La tripa me ruge por comida y debo atender a sus necesidades.

Casi cien días sin haber fumado y casi echo todo mi progreso al caño por una mierda. Niego con la cabeza, decepcionada de mi poco auto control esa noche.

Quería llegar a los cien días sin fumar. No me estaba sintiendo bien, pero quería sentirme bien al ver el día número cien marcado en el calendario, quería que mis papás se sintiesen orgullosos de mi progreso. De mí.

Soy muy joven para estar tan atada a algo, pero comencé a hacerlo muy joven también, para ser sincera. La primera vez que lo hice no me gustó, lo hice solo para encajar con el grupo de chicos que me habían invitado a su fiesta, quería sentir que pertenecía ahí, en donde los populares estaban.

Me arrepentí cuando llegué a casa y mis padres notaron en aroma en la ropa, boca y cabello. Pasé tres días en un espiral de arrepentimiento y vergüenza. Fue la mirada que me dio mi madre la que me empujó al abismo.

Después lo superé y lo volví a intentar. Resumiendo cuentas me gustaba hacerlo, al principio quizá una vez por semana, pero luego estaba en el techo de la casa con un cigarrillo en la mano o escondida en algún salón de clase con el cigarrillo en los bolsillos. Fumando y riendo con otros chicos de la clase.

Uno al día, luego dos, luego uno con cada comida, uno para bajar la cena y otro para conciliar sueño. Buscando más y más razones para encender uno tras otro.

Llegué a fumar una o dos cajas al día. Una completa locura.

Quise parar. Probé apagándolos en mis piernas, no pasé de un solo intento, después de intentarlo estuve metida en la bañera con agua fría para alivianar el dolor, probé beber agua mientras fumaba e incluso llegué a hacer otras cosas asquerosas.

No me sentía bien fumando, mi cuerpo no lo aceptaba más de alguna manera, pero tampoco aceptaba a que no encendiera por lo menos unos tres al día.

Mi mamá encontró cajas vacías de cigarros en un cajón dentro del armario un día, todas las había acabado yo sola, porque no solo me gustaba fumar como chimenea, también odiaba compartirlos.

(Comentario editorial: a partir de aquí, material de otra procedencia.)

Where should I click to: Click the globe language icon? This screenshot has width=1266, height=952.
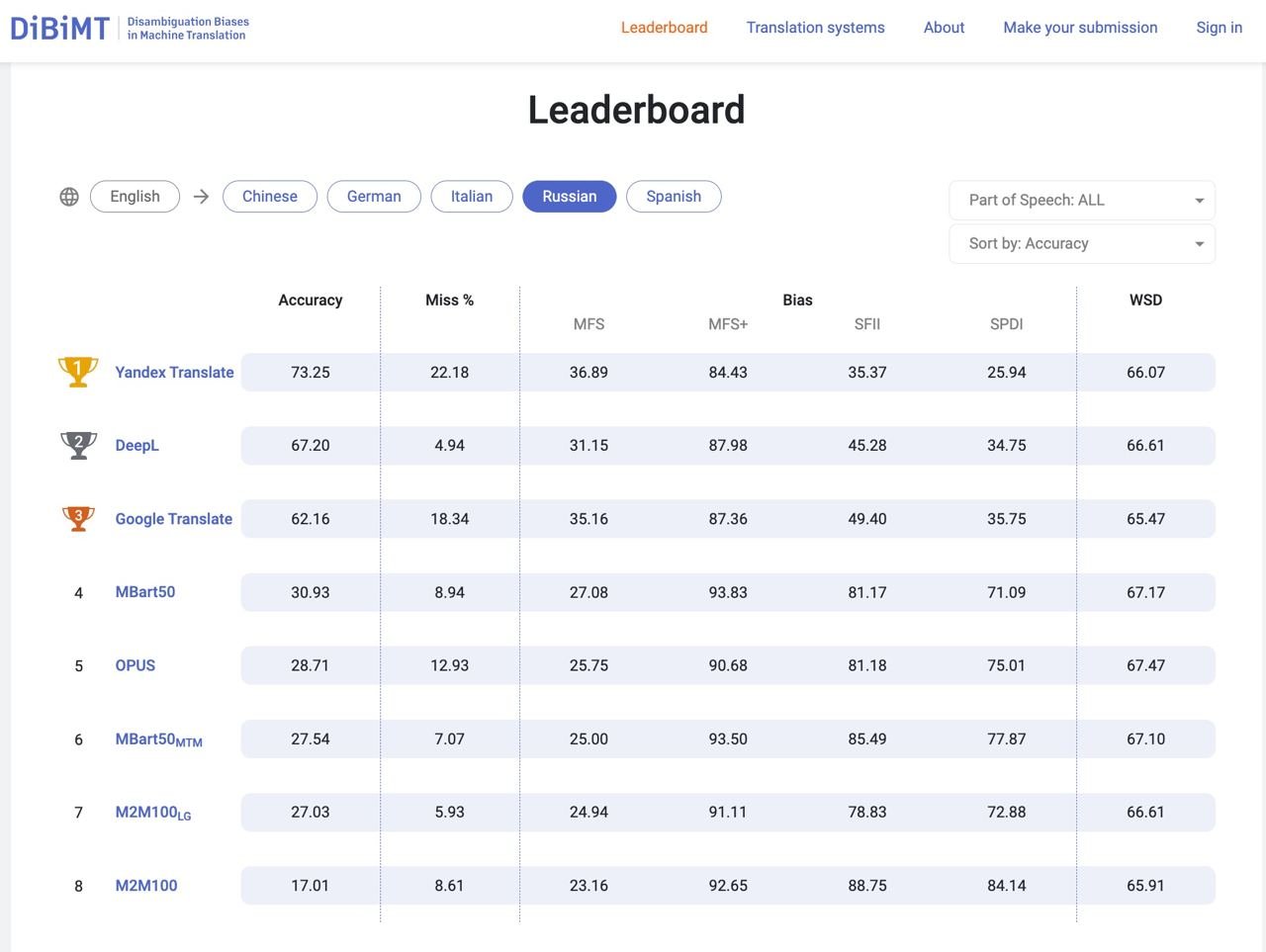click(x=69, y=197)
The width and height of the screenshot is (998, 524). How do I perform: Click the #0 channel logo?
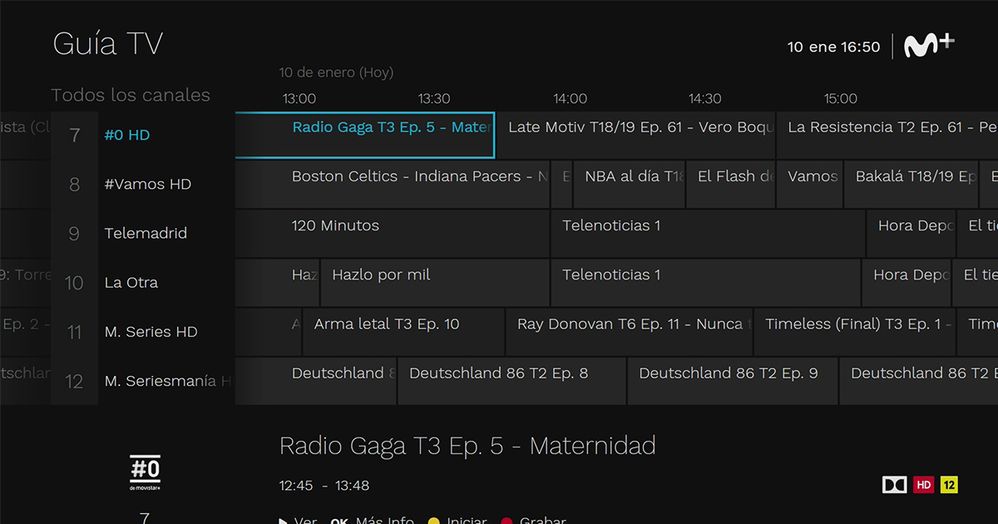pos(145,471)
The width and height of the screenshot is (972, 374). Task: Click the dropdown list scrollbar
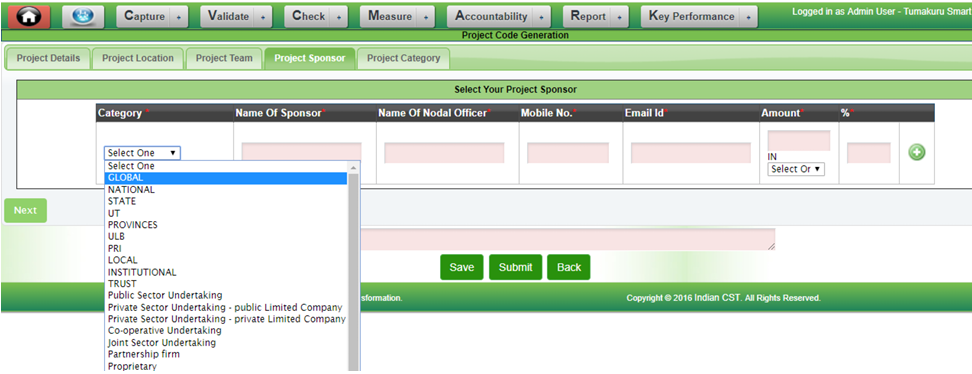tap(354, 267)
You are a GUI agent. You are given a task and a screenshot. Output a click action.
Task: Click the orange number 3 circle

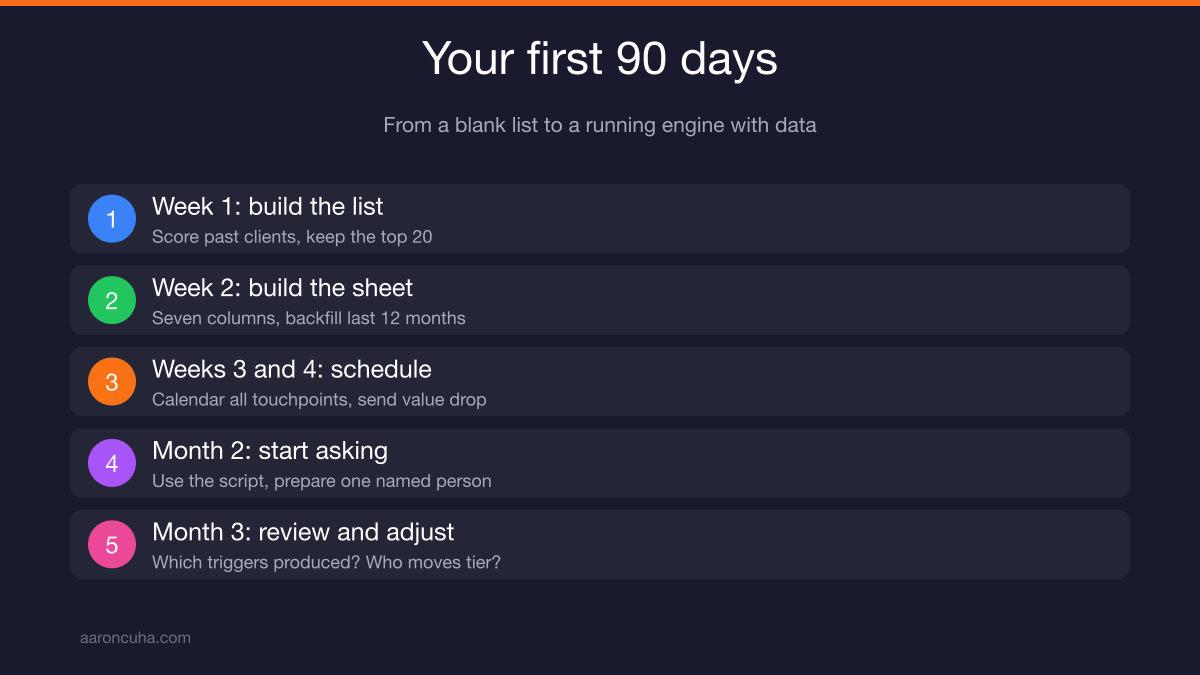[x=112, y=381]
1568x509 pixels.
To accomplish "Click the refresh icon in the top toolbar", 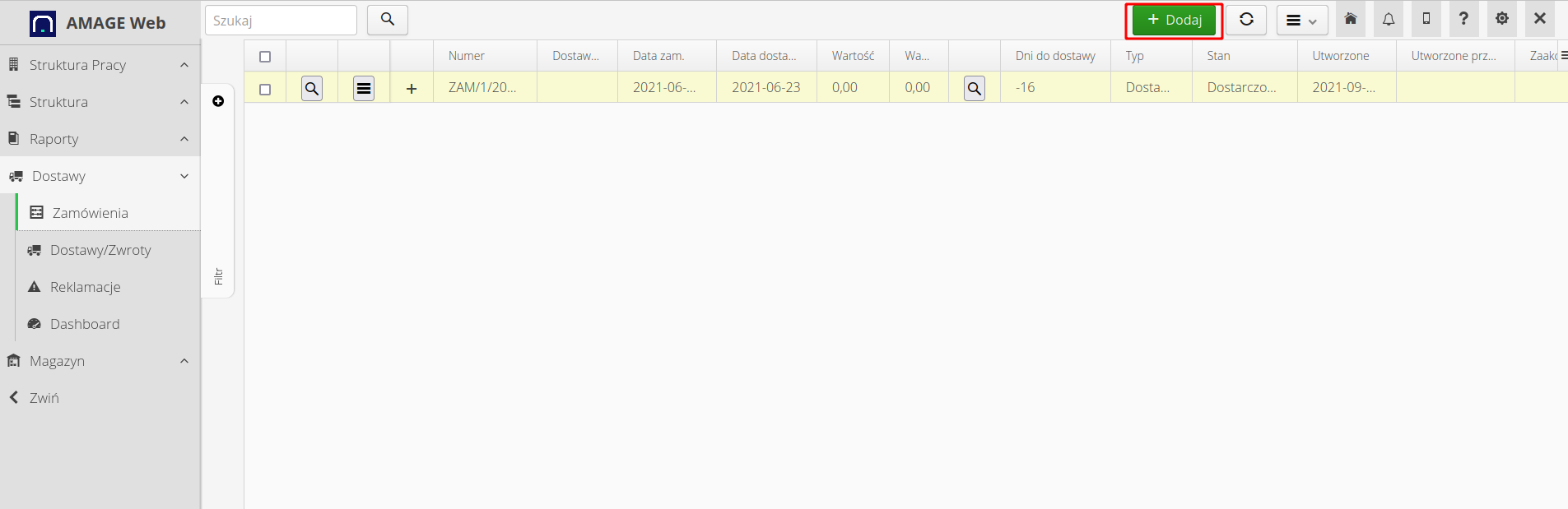I will click(1246, 20).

Los echó todos a la basura y entonces prometí que dejaría de hacerlo, al principio la promesa no tenía valor, pero luego empecé a tomarlo enserio y cambié otras malas costumbres.

Y aquí estamos noventa y seis días después sin haber fumado una sola vez y aún tengo síndrome de abstinencia.

—Hola.

Elevo la mirada de los libros, confundida. Frunzo el ceño al no entender por qué este chico me está hablando a mí. Observo al chico unos segundos más antes de reconocerlo y darme cuenta de que es el mismo chico de la fiesta.

Ay, Dios mío.

—Hola.

Se ve mejor que ese día, se ve más sano, sin embargo su piel sigue pálida y bajo sus ojos siguen tatuados aquellos pálidos círculos violáceos.

Por primera vez veo sus ojos y son verdes y no un verde oscuro como los de Nic, un verde claro como el de un diópsido.

Corre la silla y se sienta frente a mí.

—¿Eres Lily Rose, no? —pregunta jugueteando con mis resaltadores.

—Sí.

—Escucha —revuelve su cabello, como si estuviese nervioso—. Gracias por lo del otro día, oí que fuiste tú.